Parallel dazu hat Google in seinem AI Mode so genannte „Developing-Topic Link Carousels" eingeführt: Aktuelle Artikel zu sich entwickelnden Themen werden innerhalb der KI-Antworten prominent als Link-Karussell angezeigt – bevorzugt aus Quellen, die Google als zuverlässig einstuft. Wer als KMU in KI-Antworten sichtbar sein möchte, braucht inhaltlich strukturierte, fachlich fundierte Seiteninhalte.

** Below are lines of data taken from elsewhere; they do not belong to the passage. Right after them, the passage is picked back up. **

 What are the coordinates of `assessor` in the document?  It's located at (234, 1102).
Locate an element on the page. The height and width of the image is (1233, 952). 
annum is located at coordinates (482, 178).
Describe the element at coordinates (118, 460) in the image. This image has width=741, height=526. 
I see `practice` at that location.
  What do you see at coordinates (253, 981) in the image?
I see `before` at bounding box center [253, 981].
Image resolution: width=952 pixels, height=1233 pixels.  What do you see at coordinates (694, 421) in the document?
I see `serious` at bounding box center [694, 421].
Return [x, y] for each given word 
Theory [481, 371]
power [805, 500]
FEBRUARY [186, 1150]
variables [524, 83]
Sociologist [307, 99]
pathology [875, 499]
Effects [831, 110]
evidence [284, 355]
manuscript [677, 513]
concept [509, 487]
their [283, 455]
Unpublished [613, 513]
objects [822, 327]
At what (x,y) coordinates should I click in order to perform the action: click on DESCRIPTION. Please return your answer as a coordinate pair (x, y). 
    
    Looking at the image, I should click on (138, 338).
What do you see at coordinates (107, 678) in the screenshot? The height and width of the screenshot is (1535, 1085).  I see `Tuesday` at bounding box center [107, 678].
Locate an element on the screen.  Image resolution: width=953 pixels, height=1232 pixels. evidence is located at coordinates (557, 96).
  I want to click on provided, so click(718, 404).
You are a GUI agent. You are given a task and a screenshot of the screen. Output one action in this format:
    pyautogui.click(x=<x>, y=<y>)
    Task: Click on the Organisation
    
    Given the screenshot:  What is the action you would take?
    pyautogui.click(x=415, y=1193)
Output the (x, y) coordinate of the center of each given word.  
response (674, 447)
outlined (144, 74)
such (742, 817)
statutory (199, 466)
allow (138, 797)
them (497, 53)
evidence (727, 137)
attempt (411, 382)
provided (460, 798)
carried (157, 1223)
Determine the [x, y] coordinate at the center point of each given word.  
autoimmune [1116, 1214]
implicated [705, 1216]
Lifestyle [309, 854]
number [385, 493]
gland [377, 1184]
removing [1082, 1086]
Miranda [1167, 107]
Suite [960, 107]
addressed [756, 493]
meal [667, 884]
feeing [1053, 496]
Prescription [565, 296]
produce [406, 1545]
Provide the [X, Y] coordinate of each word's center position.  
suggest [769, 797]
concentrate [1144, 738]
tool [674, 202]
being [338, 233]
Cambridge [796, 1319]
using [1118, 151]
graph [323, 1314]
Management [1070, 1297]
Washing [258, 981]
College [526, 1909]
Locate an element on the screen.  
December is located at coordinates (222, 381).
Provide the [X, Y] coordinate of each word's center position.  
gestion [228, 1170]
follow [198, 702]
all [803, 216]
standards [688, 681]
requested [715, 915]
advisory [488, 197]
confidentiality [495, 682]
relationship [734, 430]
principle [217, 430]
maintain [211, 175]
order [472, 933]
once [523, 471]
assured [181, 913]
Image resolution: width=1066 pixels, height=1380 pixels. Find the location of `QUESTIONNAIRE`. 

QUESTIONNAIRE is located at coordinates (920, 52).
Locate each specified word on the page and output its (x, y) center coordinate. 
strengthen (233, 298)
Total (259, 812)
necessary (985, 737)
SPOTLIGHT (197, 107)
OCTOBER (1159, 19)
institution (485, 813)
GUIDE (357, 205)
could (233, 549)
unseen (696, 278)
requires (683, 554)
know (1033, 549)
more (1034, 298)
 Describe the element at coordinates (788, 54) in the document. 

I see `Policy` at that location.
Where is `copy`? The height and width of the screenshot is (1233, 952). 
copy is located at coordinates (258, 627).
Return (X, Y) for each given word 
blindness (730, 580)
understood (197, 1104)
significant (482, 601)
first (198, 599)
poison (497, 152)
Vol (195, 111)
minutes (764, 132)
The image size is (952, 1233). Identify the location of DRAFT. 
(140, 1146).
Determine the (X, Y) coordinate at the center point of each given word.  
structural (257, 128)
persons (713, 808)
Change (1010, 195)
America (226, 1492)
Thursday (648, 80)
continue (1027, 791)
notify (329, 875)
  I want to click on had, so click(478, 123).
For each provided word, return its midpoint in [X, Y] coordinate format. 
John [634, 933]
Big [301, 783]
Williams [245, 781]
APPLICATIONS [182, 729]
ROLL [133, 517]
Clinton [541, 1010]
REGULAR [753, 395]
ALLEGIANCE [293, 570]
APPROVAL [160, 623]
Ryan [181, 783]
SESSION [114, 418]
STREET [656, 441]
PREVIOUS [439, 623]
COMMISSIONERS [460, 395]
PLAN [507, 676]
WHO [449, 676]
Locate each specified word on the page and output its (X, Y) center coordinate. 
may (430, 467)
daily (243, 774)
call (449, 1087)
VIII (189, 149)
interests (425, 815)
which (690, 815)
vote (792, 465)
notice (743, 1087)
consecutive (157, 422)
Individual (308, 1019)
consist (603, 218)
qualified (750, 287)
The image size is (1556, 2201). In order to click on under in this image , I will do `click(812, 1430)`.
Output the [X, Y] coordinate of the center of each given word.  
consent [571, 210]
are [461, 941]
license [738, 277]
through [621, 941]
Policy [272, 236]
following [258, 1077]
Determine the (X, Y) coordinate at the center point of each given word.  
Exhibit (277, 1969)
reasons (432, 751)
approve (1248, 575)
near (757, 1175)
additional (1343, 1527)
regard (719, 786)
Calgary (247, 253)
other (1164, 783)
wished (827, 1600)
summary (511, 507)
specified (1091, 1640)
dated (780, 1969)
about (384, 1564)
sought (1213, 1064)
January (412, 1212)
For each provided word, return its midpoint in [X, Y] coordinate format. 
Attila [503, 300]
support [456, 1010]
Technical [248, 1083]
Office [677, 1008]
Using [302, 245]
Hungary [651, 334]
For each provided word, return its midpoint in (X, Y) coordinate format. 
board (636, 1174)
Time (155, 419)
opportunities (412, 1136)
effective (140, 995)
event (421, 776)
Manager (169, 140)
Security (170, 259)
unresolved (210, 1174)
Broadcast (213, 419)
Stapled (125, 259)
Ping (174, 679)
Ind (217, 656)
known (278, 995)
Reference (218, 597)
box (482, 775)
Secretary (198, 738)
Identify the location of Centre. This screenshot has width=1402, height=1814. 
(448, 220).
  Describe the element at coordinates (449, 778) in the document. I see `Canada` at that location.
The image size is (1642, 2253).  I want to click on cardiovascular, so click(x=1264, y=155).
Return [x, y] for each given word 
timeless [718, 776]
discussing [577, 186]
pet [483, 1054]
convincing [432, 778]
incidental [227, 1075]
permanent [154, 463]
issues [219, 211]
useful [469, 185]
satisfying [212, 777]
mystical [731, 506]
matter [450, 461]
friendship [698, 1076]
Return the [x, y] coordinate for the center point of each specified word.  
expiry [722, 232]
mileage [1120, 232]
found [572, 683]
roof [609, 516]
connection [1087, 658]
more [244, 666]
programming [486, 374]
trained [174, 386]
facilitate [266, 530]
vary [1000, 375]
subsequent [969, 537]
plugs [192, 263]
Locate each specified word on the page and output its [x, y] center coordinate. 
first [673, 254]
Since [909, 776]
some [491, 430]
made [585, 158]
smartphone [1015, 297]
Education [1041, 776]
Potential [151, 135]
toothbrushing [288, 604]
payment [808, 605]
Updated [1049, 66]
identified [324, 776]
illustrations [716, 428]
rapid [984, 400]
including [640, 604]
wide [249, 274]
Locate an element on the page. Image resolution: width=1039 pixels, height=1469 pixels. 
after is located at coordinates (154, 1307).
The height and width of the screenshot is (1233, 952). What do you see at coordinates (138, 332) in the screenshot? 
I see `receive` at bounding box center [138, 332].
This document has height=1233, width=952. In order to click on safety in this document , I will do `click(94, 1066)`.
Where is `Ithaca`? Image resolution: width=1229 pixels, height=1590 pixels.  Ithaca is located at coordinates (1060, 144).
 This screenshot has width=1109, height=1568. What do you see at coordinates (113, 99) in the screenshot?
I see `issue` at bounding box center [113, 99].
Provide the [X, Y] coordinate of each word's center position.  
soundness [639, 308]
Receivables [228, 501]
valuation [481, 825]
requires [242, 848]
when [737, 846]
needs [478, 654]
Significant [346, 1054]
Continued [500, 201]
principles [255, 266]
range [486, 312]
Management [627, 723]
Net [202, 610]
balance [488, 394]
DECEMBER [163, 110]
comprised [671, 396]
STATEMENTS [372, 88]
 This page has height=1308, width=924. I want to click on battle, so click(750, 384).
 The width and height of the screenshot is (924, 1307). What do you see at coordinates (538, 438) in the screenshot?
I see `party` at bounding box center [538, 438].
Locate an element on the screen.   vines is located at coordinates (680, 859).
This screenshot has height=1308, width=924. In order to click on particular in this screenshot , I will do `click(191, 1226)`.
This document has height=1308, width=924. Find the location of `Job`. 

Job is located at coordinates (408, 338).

Was das für Sie bedeutet: Praxiswissen auf der eigenen Website – etwa Ratgeber zu Dämmstandards, Heizungsförderung oder Bauablauf – erhöht die Chance, von KI-Systemen als zitierwürdige Quelle erkannt zu werden. Generische Texte ohne fachlichen Tiefgang werden zunehmend übergangen, sowohl von Google als auch von ChatGPT.
Google Performance Max: Neue Kanalsteuerung in der Testphase
Google testet derzeit neue Steuerungsmöglichkeiten für Performance-Max-Kampagnen, mit denen Werbetreibende Einfluss auf die algorithmische Kanalpriorisierung nehmen können. Bisher legt der Algorithmus eigenständig fest, ob Budget eher auf YouTube, Search, Display oder Maps fließt. Die neuen Einstellungen sollen mehr Transparenz und gezielte Priorisierung ermöglichen.
Für KMU mit begrenztem Werbebudget ist das eine potenziell wichtige Entwicklung. Performance Max war bisher oft eine Blackbox: Viel Budget floss in Displayflächen mit geringer Kaufabsicht, während die Suchkampagne unterblieb. Mehr Kontrolle kann die Effizienz deutlich verbessern.
Was das für Sie bedeutet: Behalten Sie die Verfügbarkeit dieser Funktion im Blick. Sobald die Kanalsteuerung ausgerollt wird, lohnt ein Review Ihrer Performance-Max-Kampagnen – besonders wenn Sie bisher den Eindruck hatten, dass Ihr Budget an den falschen Stellen landet.
Fazit
Die heutigen Meldungen zeigen ein klares Muster: Sichtbarkeit in der digitalen Suche wird komplexer – ob durch neue Abrechnungsregeln bei Google-Anzeigen, veränderte KI-Rankinglogik oder steigende Anforderungen an die Profilqualität. Für KMU in Bau und Handwerk sind das keine abstrakten Trends, sondern direkte Auswirkungen auf Anfragen und Umsatz.